— Start READING TEXT —

The Gnome-Rhône 14K Mistral Major was a 14-cylinder, two-row, air-cooled radial engine. It was Gnome-Rhône's major aircraft engine prior to World War II, and matured into a highly sought-after design that would see licensed production throughout Europe and Japan. Thousands of Mistral Major engines were produced, used on a wide variety of aircraft.

Design and development

In 1921 Gnome-Rhône purchased a license for the highly successful Bristol Jupiter engine and produced it until about 1930, alongside the smaller Bristol Titan. Starting in 1926, however, they used the basic design of the Titan to produce a family of new engines, the so-called "K series". These started with the 5K Titan, followed by the 7K Titan Major and 9K Mistral. By 1930, 6,000 of these engines had been delivered.

However, the aircraft industry at that time was rapidly evolving and producing much larger aircraft that demanded larger engines to power them. Gnome-Rhône responded by developing the 7K into a two-row version that became the 14K Mistral Major. The first test examples were running in 1929.

As the Jupiter had set the pattern for one-row radials in the 1920s, the Mistral Major became a canonical design for twin-row radials of the 1930s. It was widely licensed and formed the basis for many successful designs. Among the licensees were Industria Aeronautică Română in Romania, Manfred Weiss in Hungary, Alvis of the UK, Tumansky in the USSR, Walter of Czechoslovakia, and Isotta Fraschini and Piaggio in Italy. Nakajima in Japan also licensed it, but did not put it into production, developing their own designs based on features taken from the Mistral and other designs.

— End READING TEXT —
— Start RECORDS SHOWN —

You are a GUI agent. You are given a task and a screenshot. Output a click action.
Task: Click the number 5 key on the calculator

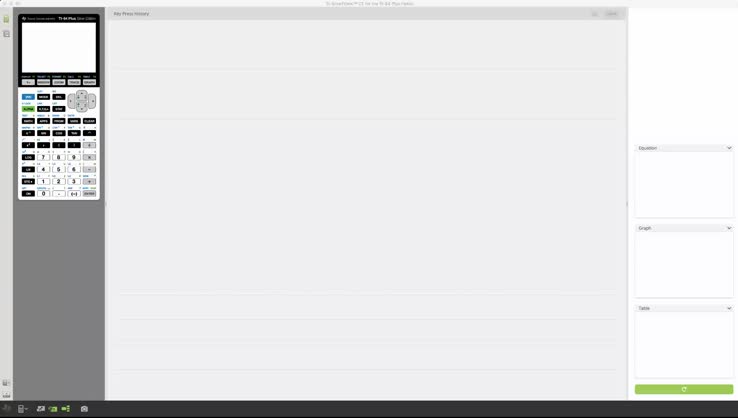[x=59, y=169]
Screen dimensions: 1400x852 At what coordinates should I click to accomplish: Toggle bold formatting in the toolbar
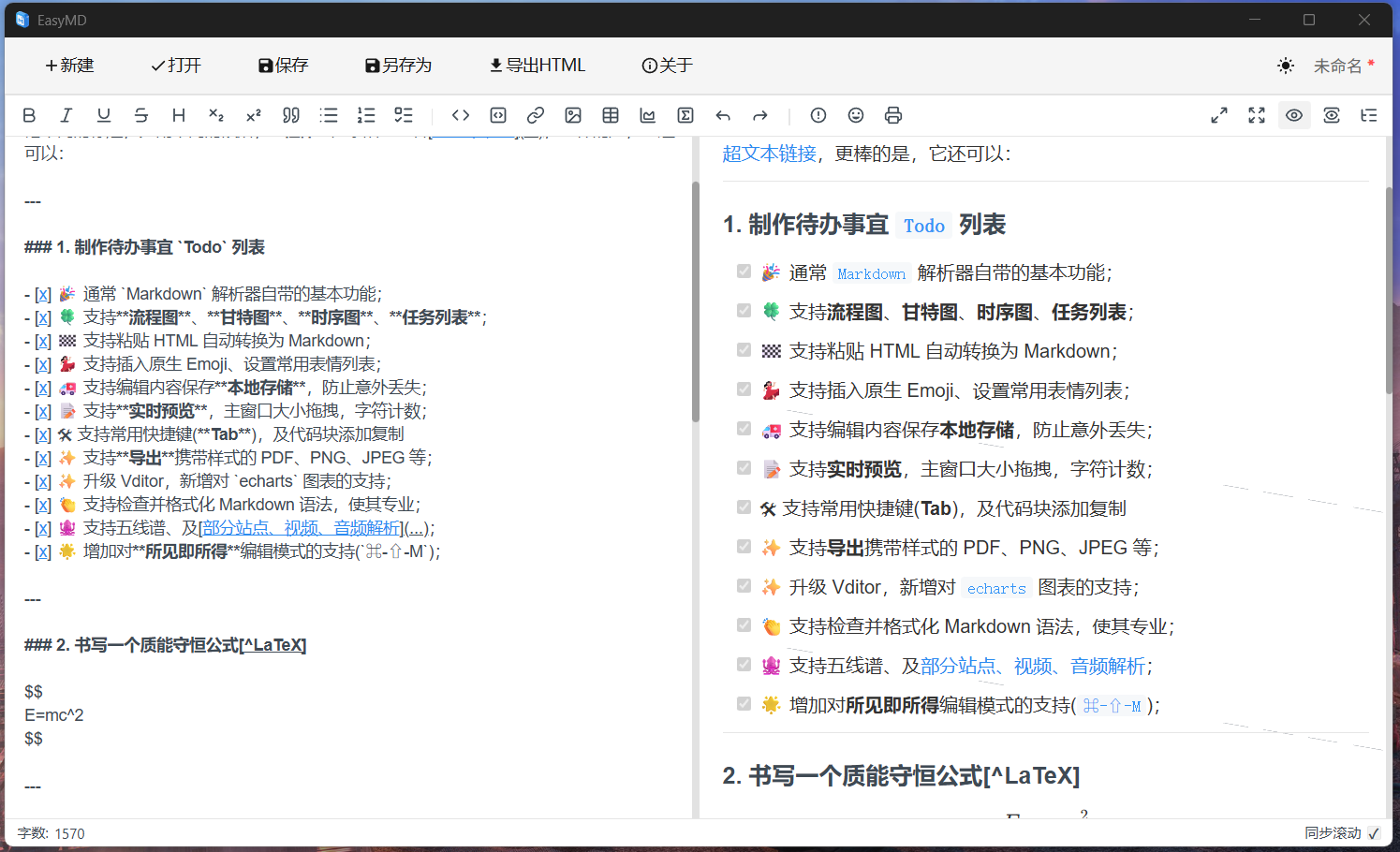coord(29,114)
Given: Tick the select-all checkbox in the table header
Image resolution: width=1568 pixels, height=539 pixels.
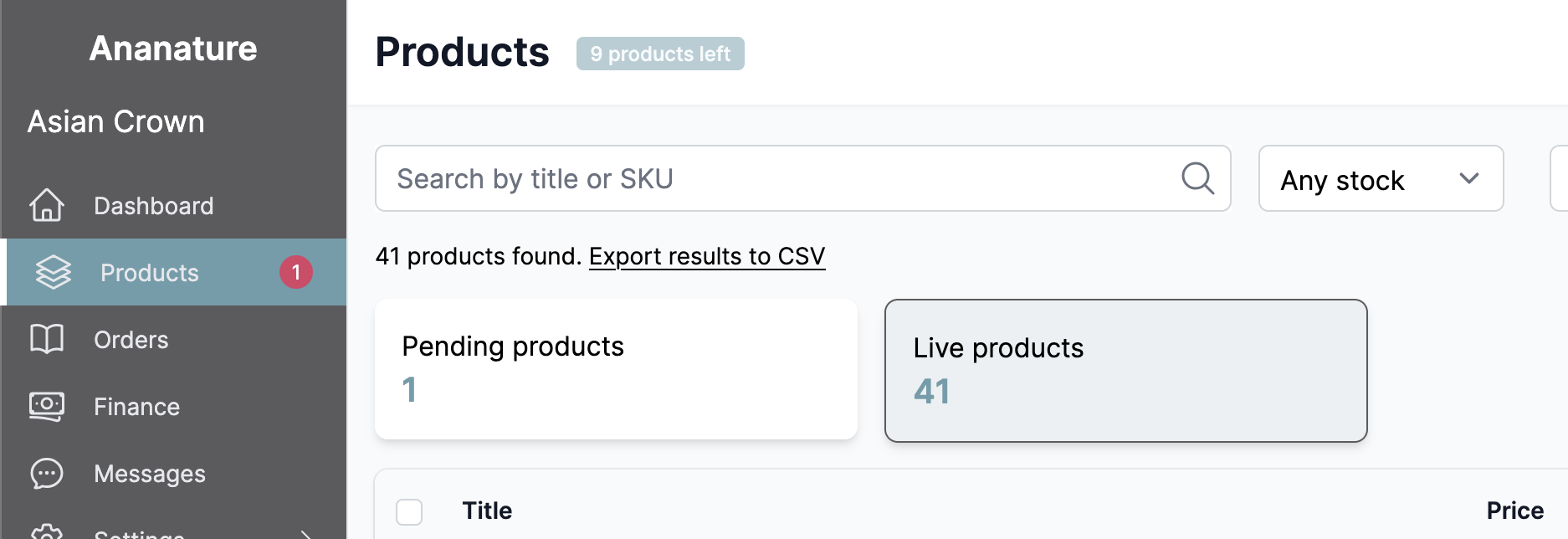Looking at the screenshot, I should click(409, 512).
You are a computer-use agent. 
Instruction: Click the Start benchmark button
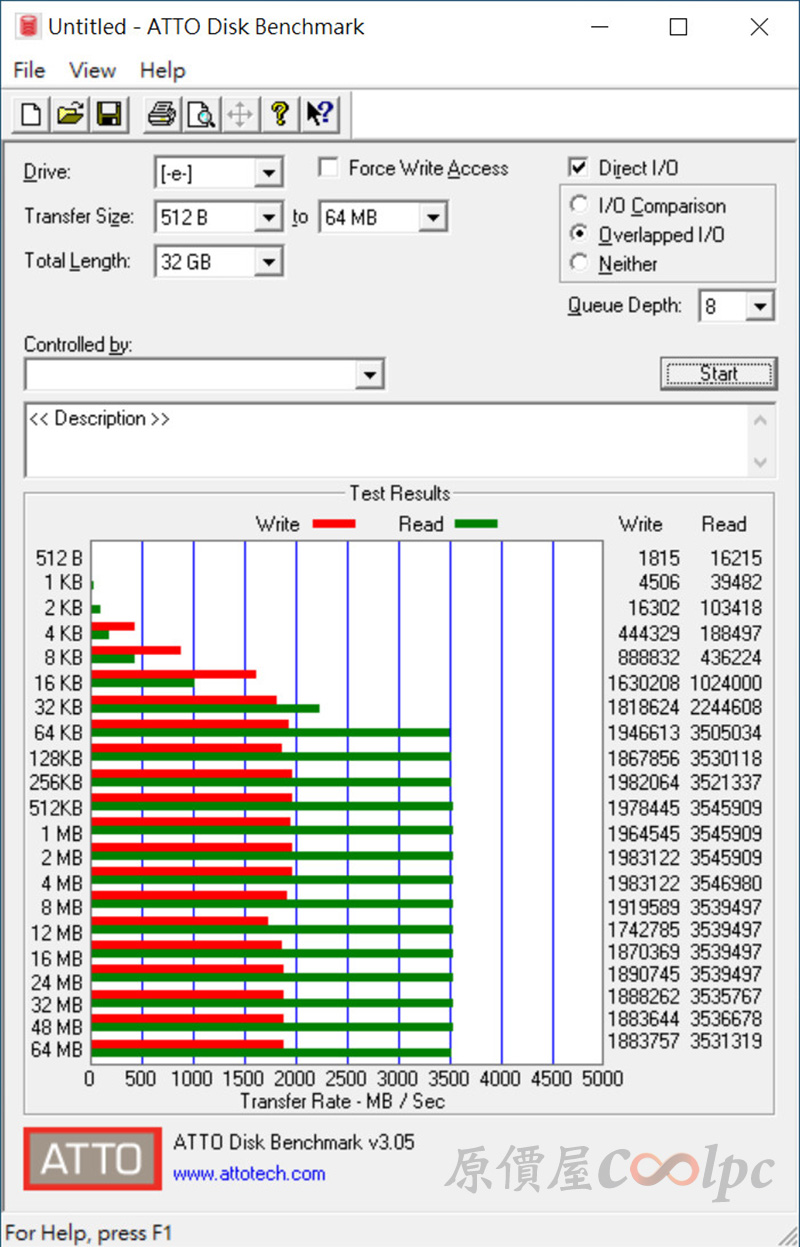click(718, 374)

— End RECORDS SHOWN —
— Start RECORDS SHOWN —

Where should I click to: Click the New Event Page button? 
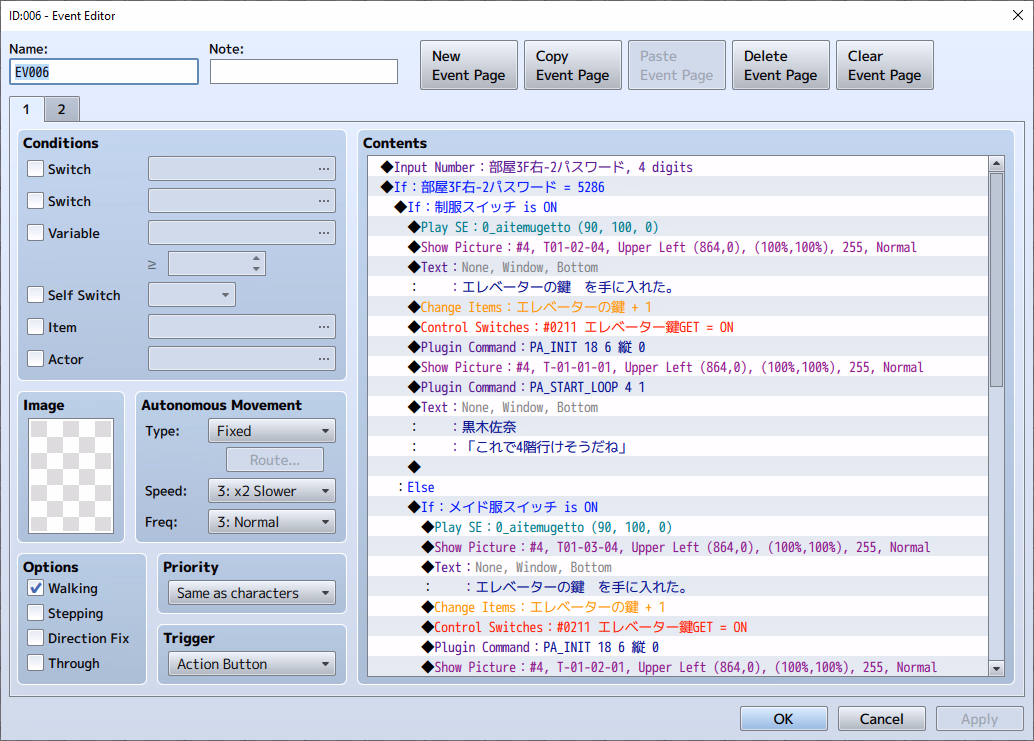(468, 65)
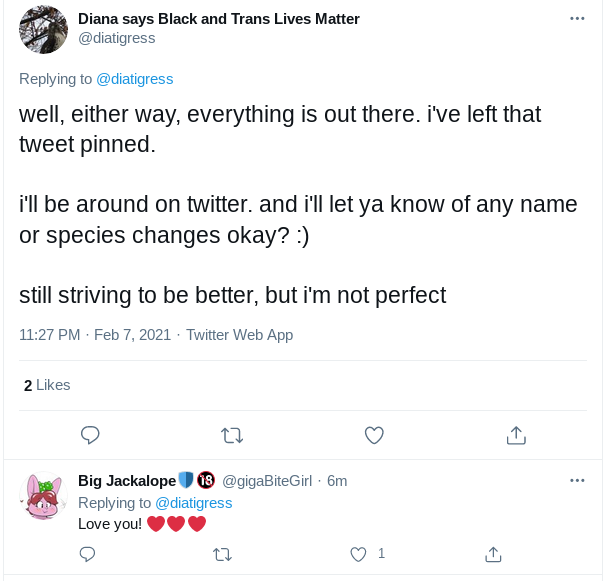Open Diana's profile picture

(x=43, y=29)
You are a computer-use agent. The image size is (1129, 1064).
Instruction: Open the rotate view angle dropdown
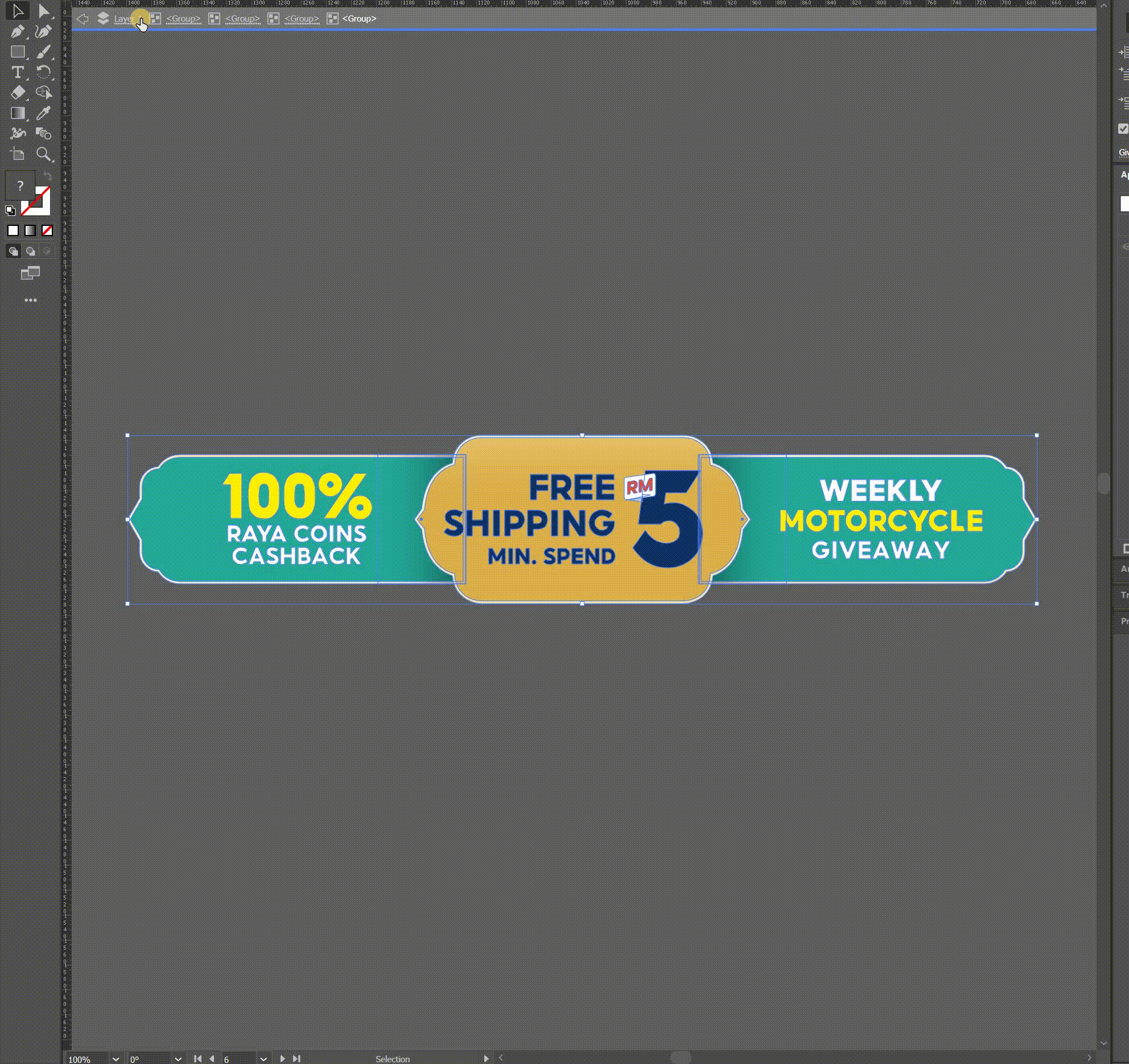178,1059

— End RECORDS SHOWN —

> **TASKS**:
A. According to the Gnome-Rhône 14K text, in what year were the first test examples of the Mistral Major running?
B. Please return every line of the entries that contains the word "button", treating case as significant.

> **ANSWERS TO THE PROBLEMS**:
A. 1929

B.
Instruction: Click the Start benchmark button
Where should I click to: Click the New Event Page button? 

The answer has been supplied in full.